A saga começara na véspera, com um sono indigesto provocado por minúscula azeitona escondida no pastel das onze. Da noite. Ela sentiu, ao ir para a cama, que a verdinha não lhe caíra bem e que poderia provocar um revertério estomacal, com chance de mexer até com as batatas fritas do almoço.
Às seis e trinta da matina, levantou-se. Logo se confirmou que aquele seria mesmo um dia bizarro. Primeiro, porque o “elevador” estava encrencado no “andar” do meio – sem subir nem descer – apesar de ela ter bebido uma dose cavalar de sal de fruta, que borbulhara além do copo, efervescendo sobre a pia… Pena ter jogado fora as velhas e boas Pílulas de Vida do Dr. Ross.
Segundo, porque precisaria usar fio-terra para se pentear, em função da excessiva energia estática que se bandeara pros seus cabelos, o que lembrava o Einstein naquela foto icônica. O tragicômico disso foi pisar na grama de pés descalços – único jeito de eliminar a carga negativa – e sentir algo gelatinoso grudando nos dedos. Maldito gato siamês! Além das invasões noturnas (com sustos homéricos) e farra nas madrugadas, o bigodudo ainda espalhava granadas escatológicas pelo gramado.

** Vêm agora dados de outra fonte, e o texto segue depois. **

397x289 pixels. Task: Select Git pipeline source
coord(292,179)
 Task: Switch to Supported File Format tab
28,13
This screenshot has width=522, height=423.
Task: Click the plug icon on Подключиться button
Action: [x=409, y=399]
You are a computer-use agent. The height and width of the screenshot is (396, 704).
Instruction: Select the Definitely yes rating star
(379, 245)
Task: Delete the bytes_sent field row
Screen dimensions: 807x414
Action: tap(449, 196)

E o terceiro sinal da estranheza desse dia estava avançando num “céu carregado e rajado, suspenso no ar…” (Raul Seixas é demais). Temporal à vista.

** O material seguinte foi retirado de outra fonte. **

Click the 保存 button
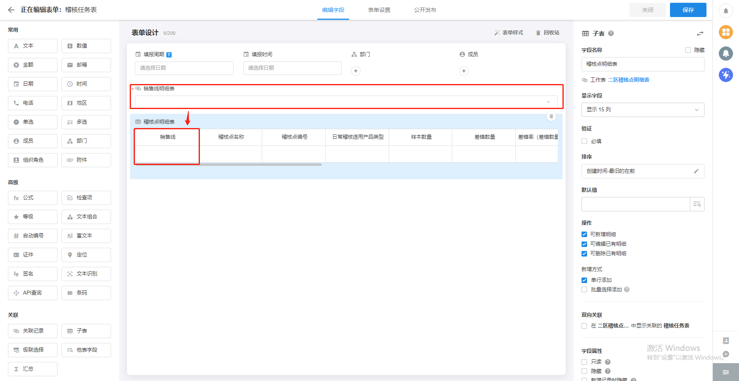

Não foi fácil processar tanto incômodo, mas, uma hora depois, estava pronta para o desafio – coincidentemente, na data de vinte e sete de maio, único dia em que a humanidade pratica exercício e pensa que está se salvando do sedentarismo.
Então, ela e mais duas passageiras embarcaram no voo 1988, rumo à Capital do Basalto, com ponte aérea na Terra da Longevidade. A partir daquele momento, foi só turbulência. O “Airkombi” começou a perder pressurização já de saída, com o vento infiltrando-se pelas fendas da lataria. O “piloto”, nem aí, acostumado que estava a rotas de fuga. Por causa dos estalos, assobios e agudos do Xororó que saíam de um radinho a pilhas inusitado, elas trocavam figurinhas em volume máximo:
-DE ONDE VÊM OS JATOS?
-DO SALGADO FILHO…
-ESTOU FALANDO DOS JATOS DE AR QUE CIRCULAM AQUI DENTRO…
A resposta foi calada por um solavanco que as arremessou para o alto, seguida de freada brusca que empurrou o assento para frente e para trás. Além de algumas contusões leves, elas tiveram a língua mordida. O condutor deixou escapar sua satisfação num quase sorriso.
Com certeza, não era preciso viajar a nenhum parque temático de Orlando para sentir adrenalina. Aquela “aeronave” retangular, bojuda, quatro portas, sete ventarolas, bancos deslizáveis e quatro pneus carecas, com um motorista estressado circulando em meio a uma tempestade, estava promovendo uma experiência radical e inesquecível. Já o retorno… Bom, aí é assunto para nova crônica.